Page:
• • • •

Control Agents in Heat-and–Power Engineering Processes
Description: The discipline considers the following main issues: the theory of the state of the working fluid, the equations of state of real gases, the equation of state of a liquid, the equation of state of a solid body, methods for determining the real properties of the working fluid, gases and liquids
Amount of credits: 5
Пререквизиты:
- Theoretical Background of Thermal Plants
Course Workload:
| Types of classes | hours |
|---|---|
| Lectures | 15 |
| Practical works | 15 |
| Laboratory works | 15 |
| SAWTG (Student Autonomous Work under Teacher Guidance) | 30 |
| SAW (Student autonomous work) | 75 |
| Form of final control | Exam |
| Final assessment method | exam |
Component: Component by selection
Cycle: Base disciplines
Goal
- To master the main theoretical provisions of the analysis thermodynamic processes taking place in power plants of thermal power equipment of thermal power plants and industrial enterprises. Get hands-on experience with tables, charts and measuring instruments in the scope of laboratory work, solving thermodynamic problems.

• • • •

List of tasks:
A: List every type of class in the workload table of the course description that has an hour count, with its hours.
B: According to the course description, how many credits is the discipline worth?

• • • •

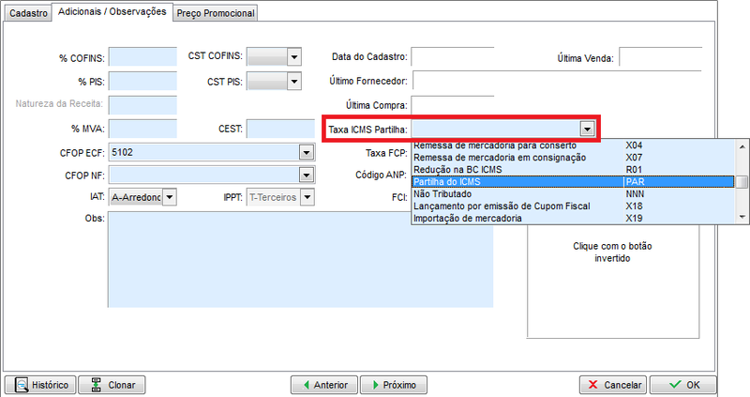Image resolution: width=750 pixels, height=397 pixels.
Task: Collapse the Taxa ICMS Partilha dropdown
Action: point(587,129)
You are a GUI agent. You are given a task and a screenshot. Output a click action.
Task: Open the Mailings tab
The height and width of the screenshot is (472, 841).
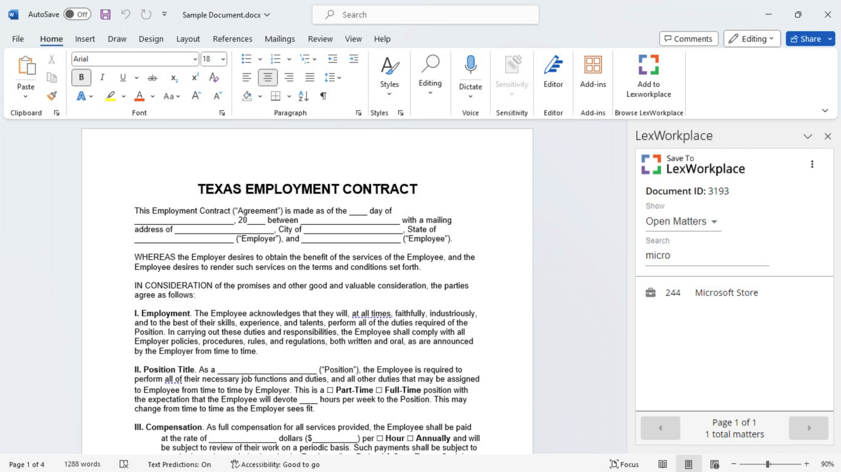pos(279,39)
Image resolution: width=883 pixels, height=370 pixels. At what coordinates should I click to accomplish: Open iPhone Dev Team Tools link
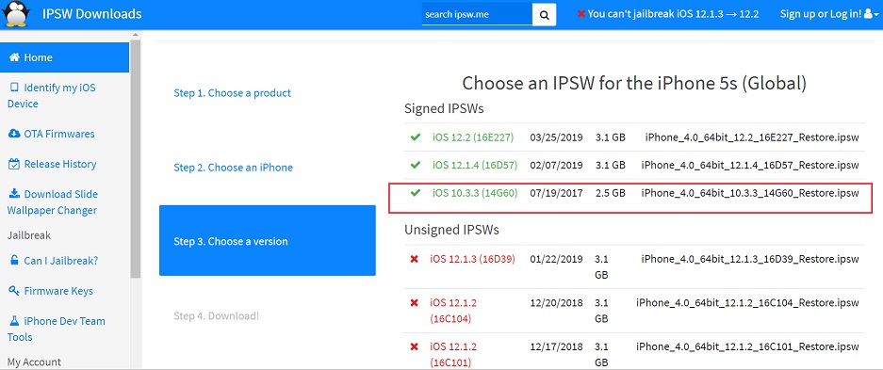(x=57, y=329)
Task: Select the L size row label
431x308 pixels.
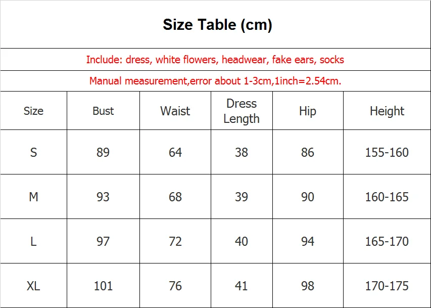Action: [33, 241]
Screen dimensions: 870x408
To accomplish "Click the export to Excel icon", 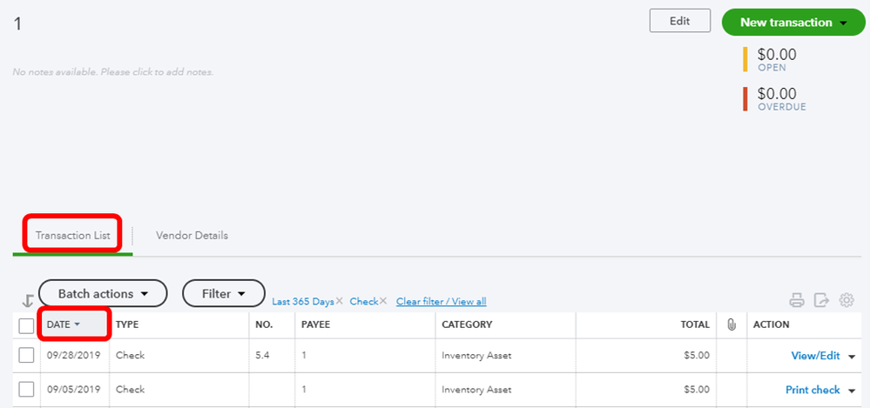I will 820,301.
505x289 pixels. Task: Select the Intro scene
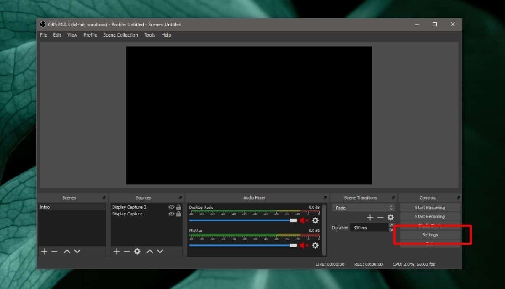[x=72, y=207]
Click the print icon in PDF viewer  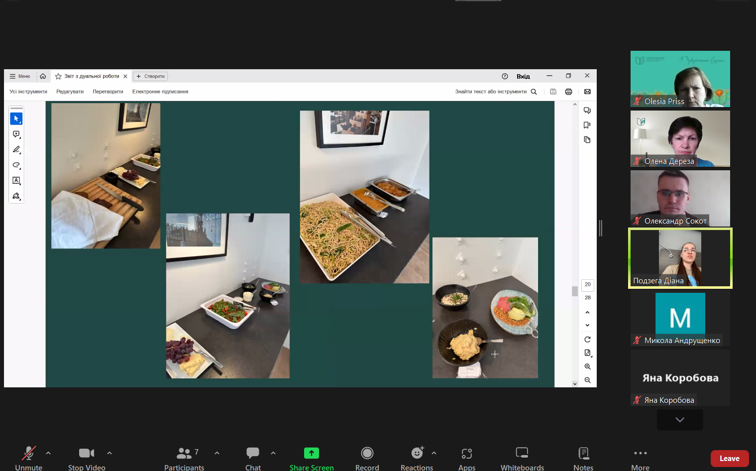(x=568, y=92)
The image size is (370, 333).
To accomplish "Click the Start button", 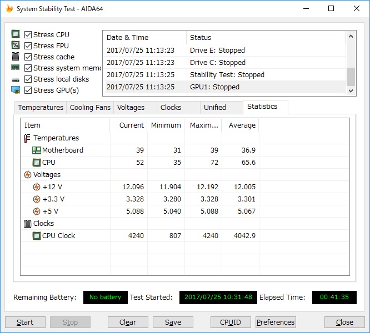I will [x=25, y=322].
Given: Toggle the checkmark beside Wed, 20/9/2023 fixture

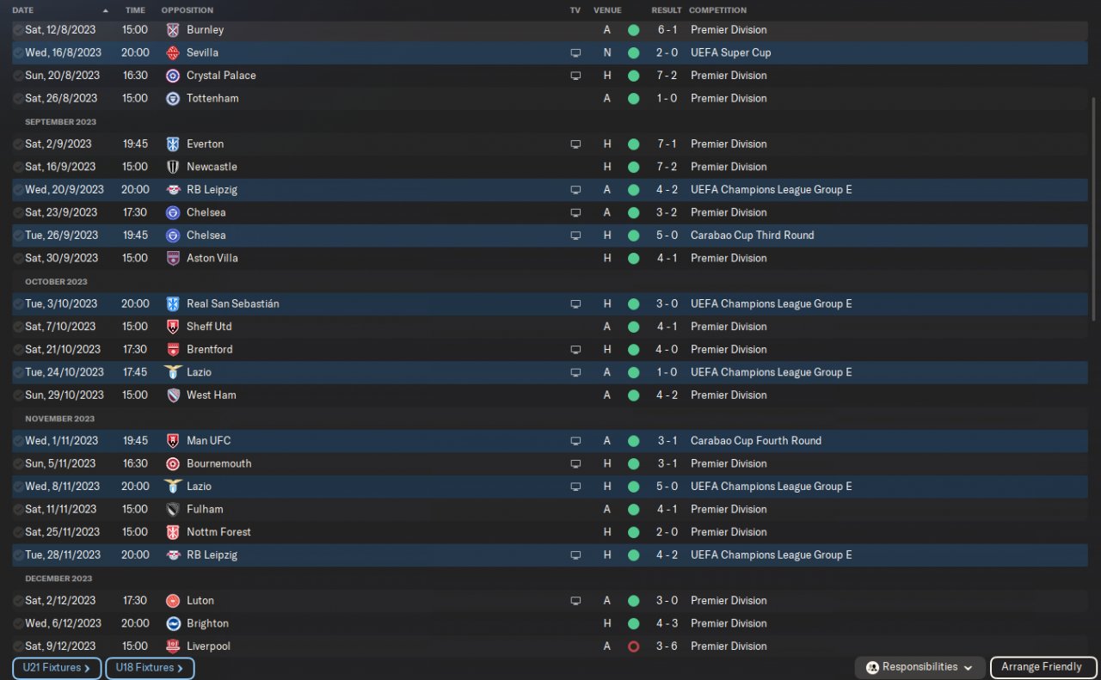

• • • •

Expected results:
A:
- Lectures: 15 hours
- Practical works: 15 hours
- Laboratory works: 15 hours
- SAWTG (Student Autonomous Work under Teacher Guidance): 30 hours
- SAW (Student autonomous work): 75 hours

B: 5 credits.